User Guide¶
Choosing the stats implementation to use for Finagle¶
Finagle uses util-stats heavily throughout and it is important for a well-run service to have this wired up properly. Finagle uses LoadService in order to discover implementations on the classpath. The standard implementation comes via finagle-stats.
If multiple implementations are found, metrics are reported to all of the implementations via a BroadcastStatsReceiver. This feature is useful when transitioning from one library implementation to another. Once you are done migrating, in the interests of efficiency and memory pressure, it is wise to validate that only a single implementation is loaded via your dependencies. This also implies that developers of libraries should not depend on a specific implementation and only depend on util-stats.
If no implementations are found, metrics are reported to a NullStatsReceiver which is essentially
/dev/null
.
Measuring the latency of operations¶
A common need for clients is to capture the latency distribution, often of asynchronous calls such as those returning Futures. This can be done easily via the Stat.time and Stat.timeFuture methods.
Prefer storing counters and stats in member variables¶
While it may be tempting to create your metrics inline, whenever possible you should initialize
these up front, typically in a class constructor. This is because while capturing usage via
Stat.add
and Counter.incr
is optimized for performance, the construction of a Stat
and
Counter
is not.
class CountingExample(statsReceiver: StatsReceiver) {
// create the Counter once and store it in a member
private val numSheep = statsReceiver.counter("sheep")
// incr() called on the member variable many times
// in the application's lifecycle.
def bedtime(n: Int): Unit = {
numSheep.incr(n)
// nifty business logic here
}
}
Note that sometimes this is not possible due to business logic, for example, when a counter is named based on current context. However, care should be taken to ensure that the cardinality of metrics created is bounded or you will run the risk of a memory leak (for example by including application ids in your metric names).
Store gauges in member variables¶
While your application code is not likely to refer to the value returned from
StatsReceiver.addGauge
, you should store it in a member variable.

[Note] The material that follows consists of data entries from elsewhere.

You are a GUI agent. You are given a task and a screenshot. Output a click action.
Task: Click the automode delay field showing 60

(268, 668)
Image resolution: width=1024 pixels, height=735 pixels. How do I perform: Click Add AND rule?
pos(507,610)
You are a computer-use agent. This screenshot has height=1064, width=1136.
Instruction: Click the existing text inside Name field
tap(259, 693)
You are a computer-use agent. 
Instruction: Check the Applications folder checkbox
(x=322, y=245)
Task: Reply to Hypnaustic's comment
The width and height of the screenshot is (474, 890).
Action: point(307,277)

This is due to the common
implementation of Gauge
being CumulativeGauge
, which uses java.lang.ref.WeakReference.
If a CumulativeGauge
is not held by a strong reference, the gauge is eligible for garbage
collection, which would cause your metric to disappear unexpectedly at runtime.
// bad, don't do this:
class BadExample(queue: BlockingQueue[Work], statsReceiver: StatsReceiver) {
statsReceiver.addGauge("num_waiting") { queue.size }
// code that may do incredible things but you'd never know
// the size of the queue.
}
// do this instead:
class GoodExample(queue: BlockingQueue[Work], statsReceiver: StatsReceiver) {
private val queueDepth =
statsReceiver.addGauge("num_waiting") { queue.size }
// code that does incredible things AND you know the
// size of the queue.
}
Prefer addGauge over provideGauge¶
StatsReceiver
offers two similar methods, addGauge
and provideGauge
, and whenever
possible addGauge
should be preferred. provideGauge
is basically a call to addGauge
along with code that holds a strong reference to the gauge in a global linked list. Recall from the
previous note that Gauges
need to held in strong references and as
such you should only rely on provideGauge
when you do not have a place to keep a strong
reference.
Prefer fully-qualified names over scoping¶
There is a convenient API method (scope
) allowing to spawn a “scoped” version of a given
StatsReceiver
. Although it enables effortless code reuse, scoping comes at the cost of extra
allocations. Inlining a fully-qualified metric name directly into the constructing method yields
the same outcome yet avoids the overhead needed to accommodate interim structures.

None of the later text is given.